EXERCISE INPUT
╔══

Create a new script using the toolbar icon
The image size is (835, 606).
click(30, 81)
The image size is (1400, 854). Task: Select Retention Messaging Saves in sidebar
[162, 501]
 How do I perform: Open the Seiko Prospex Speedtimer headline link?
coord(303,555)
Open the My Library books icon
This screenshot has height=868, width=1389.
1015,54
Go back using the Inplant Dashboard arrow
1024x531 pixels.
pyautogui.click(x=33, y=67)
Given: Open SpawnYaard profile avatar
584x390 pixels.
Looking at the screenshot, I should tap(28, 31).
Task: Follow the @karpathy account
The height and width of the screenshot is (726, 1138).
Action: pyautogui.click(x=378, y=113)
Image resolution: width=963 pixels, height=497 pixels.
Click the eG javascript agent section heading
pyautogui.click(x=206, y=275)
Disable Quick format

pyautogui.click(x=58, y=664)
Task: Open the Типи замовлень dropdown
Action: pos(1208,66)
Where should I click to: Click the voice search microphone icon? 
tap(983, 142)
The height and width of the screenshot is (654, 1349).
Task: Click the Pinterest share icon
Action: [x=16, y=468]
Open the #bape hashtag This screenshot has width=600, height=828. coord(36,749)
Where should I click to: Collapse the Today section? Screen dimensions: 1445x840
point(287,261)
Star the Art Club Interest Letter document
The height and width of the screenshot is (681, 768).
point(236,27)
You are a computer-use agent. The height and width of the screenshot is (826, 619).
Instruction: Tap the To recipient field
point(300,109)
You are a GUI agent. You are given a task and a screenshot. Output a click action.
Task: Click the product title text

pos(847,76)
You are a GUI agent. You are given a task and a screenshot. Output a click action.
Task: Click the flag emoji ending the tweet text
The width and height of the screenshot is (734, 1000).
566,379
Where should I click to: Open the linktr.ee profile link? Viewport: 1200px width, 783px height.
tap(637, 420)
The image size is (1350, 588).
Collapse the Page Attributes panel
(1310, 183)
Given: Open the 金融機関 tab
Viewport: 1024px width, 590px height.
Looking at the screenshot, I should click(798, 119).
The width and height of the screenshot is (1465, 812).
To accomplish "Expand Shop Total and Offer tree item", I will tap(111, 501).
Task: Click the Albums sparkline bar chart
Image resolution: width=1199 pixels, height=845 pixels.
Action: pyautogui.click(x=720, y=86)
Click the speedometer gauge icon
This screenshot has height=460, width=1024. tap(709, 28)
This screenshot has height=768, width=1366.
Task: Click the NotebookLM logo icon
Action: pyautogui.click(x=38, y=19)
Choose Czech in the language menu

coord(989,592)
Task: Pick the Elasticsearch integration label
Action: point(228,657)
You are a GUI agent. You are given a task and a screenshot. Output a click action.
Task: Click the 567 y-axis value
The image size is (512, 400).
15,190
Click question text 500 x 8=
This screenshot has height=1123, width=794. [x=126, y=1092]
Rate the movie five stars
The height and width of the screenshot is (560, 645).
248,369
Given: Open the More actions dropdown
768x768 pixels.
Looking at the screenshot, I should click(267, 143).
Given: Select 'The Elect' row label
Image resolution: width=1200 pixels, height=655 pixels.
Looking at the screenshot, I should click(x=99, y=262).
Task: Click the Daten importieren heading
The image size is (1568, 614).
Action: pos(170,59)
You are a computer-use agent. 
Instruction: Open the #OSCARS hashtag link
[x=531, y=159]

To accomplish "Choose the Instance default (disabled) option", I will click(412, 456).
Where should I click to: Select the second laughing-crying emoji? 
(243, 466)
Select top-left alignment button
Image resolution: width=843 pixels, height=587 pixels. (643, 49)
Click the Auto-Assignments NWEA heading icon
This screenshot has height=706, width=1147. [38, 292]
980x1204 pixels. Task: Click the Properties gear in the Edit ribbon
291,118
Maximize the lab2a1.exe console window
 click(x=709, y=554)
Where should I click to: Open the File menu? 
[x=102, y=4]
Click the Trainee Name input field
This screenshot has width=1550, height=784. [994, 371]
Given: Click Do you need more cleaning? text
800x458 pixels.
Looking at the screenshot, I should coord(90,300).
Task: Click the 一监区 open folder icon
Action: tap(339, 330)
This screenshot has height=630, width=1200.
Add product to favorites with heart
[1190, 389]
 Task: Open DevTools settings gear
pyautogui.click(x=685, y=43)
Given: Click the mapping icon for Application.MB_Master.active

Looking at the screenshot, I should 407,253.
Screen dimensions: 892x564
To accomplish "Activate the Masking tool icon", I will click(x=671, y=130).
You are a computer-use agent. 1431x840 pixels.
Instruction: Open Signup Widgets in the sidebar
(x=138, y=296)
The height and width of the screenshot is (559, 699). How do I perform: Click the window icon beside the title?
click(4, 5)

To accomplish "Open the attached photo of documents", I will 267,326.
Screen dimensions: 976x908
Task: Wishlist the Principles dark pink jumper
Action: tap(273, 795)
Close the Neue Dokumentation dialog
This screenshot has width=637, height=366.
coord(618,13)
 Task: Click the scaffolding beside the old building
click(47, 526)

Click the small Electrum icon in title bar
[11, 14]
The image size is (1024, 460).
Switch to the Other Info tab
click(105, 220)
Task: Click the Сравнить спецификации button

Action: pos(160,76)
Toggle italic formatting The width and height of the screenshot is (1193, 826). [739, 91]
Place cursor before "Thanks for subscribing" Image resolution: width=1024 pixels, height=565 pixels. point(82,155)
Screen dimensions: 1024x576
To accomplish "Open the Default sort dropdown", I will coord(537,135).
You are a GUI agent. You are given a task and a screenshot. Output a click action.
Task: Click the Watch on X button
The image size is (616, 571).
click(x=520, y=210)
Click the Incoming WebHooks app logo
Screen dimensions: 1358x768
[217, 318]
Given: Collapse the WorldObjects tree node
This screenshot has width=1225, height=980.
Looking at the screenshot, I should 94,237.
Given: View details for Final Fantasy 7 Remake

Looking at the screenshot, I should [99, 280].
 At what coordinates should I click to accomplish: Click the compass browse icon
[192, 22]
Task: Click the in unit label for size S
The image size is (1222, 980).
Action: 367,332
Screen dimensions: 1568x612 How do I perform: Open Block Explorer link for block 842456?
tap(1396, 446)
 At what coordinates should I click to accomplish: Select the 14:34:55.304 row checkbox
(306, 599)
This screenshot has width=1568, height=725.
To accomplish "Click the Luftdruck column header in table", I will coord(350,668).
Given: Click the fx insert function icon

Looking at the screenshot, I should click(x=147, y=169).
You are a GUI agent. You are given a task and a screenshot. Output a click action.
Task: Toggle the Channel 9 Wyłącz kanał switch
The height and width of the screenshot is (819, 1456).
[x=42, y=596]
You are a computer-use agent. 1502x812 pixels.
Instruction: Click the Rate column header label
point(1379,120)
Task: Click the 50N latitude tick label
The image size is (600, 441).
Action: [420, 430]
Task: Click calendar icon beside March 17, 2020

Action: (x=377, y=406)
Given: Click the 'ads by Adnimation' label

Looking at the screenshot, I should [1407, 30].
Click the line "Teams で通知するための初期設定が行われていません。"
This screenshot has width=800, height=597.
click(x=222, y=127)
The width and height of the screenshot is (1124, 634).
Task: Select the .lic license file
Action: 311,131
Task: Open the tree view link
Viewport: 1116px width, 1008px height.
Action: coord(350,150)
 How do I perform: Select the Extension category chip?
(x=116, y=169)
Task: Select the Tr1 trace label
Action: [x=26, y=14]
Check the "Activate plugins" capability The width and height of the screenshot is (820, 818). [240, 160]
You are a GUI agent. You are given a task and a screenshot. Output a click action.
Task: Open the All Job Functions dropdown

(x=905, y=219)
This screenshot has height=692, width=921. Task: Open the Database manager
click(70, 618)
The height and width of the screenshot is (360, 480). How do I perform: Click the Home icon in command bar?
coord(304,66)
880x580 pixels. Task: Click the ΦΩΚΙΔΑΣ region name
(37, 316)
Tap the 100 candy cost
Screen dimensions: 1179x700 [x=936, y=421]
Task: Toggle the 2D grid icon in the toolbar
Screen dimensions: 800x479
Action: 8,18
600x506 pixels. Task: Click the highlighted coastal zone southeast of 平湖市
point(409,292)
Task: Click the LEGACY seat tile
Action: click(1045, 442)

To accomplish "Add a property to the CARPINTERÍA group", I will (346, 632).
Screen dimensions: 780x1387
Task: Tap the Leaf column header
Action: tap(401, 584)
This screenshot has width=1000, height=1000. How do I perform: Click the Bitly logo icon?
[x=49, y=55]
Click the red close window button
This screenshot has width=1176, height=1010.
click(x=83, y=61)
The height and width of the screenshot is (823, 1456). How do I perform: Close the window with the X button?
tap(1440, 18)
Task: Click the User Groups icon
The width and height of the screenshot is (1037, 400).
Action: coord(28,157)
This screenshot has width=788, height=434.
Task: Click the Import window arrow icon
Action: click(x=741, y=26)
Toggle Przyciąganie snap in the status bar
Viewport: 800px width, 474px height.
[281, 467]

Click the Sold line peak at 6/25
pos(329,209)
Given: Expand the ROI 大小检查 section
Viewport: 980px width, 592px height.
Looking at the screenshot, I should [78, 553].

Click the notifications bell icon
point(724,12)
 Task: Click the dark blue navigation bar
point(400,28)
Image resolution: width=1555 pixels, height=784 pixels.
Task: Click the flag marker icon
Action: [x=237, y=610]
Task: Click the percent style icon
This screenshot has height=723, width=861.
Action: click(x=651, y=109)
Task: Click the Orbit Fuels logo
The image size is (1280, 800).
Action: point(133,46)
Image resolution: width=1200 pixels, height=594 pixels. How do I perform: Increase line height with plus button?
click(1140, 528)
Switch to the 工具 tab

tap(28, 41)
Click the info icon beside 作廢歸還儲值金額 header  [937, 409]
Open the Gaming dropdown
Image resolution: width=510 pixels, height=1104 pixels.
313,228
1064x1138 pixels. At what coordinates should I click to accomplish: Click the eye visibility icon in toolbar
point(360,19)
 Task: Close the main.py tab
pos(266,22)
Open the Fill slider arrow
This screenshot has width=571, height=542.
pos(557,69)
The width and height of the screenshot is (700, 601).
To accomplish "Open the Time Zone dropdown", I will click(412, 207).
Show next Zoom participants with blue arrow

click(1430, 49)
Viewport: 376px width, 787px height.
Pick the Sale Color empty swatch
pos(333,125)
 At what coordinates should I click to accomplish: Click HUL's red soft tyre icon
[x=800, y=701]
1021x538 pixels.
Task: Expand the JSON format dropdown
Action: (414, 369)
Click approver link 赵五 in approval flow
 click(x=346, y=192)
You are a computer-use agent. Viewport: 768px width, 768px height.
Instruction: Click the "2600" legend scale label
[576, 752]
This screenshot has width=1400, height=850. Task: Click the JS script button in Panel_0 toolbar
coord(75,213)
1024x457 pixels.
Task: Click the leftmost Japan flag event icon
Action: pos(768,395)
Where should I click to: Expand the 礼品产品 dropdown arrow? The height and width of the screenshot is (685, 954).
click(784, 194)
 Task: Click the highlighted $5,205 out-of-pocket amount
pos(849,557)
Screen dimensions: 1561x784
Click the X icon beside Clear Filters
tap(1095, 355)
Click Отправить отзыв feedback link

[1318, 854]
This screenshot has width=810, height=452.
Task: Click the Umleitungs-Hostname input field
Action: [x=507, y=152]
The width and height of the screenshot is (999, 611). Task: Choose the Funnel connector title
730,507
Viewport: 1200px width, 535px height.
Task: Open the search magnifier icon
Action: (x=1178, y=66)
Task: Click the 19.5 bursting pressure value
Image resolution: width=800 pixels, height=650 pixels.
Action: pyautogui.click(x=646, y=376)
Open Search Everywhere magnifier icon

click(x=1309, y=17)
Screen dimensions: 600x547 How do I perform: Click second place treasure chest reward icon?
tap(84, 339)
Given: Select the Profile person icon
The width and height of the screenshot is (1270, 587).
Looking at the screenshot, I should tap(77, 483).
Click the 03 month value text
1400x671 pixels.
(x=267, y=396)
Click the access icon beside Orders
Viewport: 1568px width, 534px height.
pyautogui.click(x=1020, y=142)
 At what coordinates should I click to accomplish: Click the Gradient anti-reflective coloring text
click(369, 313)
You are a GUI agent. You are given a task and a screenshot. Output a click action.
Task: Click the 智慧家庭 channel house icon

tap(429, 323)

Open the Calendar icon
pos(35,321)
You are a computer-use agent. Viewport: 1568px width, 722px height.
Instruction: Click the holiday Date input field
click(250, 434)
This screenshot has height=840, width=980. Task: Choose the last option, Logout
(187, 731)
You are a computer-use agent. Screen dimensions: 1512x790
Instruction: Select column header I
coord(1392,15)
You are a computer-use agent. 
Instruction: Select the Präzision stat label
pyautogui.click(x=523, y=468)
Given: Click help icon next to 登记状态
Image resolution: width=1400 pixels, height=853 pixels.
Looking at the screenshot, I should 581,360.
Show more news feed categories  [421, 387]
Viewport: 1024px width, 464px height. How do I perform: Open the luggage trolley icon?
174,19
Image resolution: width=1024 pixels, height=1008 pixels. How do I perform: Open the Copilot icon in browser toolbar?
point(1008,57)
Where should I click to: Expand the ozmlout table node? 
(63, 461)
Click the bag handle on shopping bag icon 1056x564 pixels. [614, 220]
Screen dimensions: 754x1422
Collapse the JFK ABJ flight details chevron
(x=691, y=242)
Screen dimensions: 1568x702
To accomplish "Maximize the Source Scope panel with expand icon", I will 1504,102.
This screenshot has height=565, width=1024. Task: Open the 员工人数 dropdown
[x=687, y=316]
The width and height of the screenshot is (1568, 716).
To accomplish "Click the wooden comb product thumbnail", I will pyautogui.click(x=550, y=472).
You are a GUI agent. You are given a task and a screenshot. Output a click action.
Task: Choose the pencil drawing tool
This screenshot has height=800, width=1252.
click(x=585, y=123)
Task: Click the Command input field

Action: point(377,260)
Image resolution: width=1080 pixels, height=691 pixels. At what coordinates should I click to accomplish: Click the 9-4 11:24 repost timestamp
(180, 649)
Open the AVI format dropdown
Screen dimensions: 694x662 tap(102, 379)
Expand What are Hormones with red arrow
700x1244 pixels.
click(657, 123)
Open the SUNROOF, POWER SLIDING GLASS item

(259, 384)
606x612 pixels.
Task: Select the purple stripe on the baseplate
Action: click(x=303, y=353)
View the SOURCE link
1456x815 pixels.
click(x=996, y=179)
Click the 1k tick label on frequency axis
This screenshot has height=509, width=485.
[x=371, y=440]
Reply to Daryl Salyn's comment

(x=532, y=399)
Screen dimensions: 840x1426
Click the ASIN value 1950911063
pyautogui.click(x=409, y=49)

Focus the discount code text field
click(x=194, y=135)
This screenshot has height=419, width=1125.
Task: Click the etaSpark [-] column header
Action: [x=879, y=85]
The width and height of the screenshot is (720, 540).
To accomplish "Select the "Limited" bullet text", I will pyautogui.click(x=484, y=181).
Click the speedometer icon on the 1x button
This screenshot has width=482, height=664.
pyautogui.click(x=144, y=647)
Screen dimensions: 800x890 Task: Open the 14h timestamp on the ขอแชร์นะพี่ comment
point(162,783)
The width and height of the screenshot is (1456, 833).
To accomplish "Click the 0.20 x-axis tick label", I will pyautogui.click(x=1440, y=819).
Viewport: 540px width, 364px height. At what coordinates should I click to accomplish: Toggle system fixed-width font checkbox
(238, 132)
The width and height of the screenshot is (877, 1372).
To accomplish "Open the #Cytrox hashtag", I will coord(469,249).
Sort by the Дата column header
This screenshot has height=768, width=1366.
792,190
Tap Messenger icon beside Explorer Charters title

╚══

EXERCISE
Find every line in the records above that holds the word "computer", and copy each one.

RESULT FOR THIS EXERCISE
You are a computer-use agent. The height and width of the screenshot is (826, 619).
You are a computer-use agent. 
You are a computer-use agent. 1431x840 pixels.
You are a computer-use agent. 1502x812 pixels.
You are a computer-use agent. Viewport: 768px width, 768px height.
You are a computer-use agent. Viewport: 1568px width, 722px height.
You are a computer-use agent. Screen dimensions: 1512x790
You are a computer-use agent. 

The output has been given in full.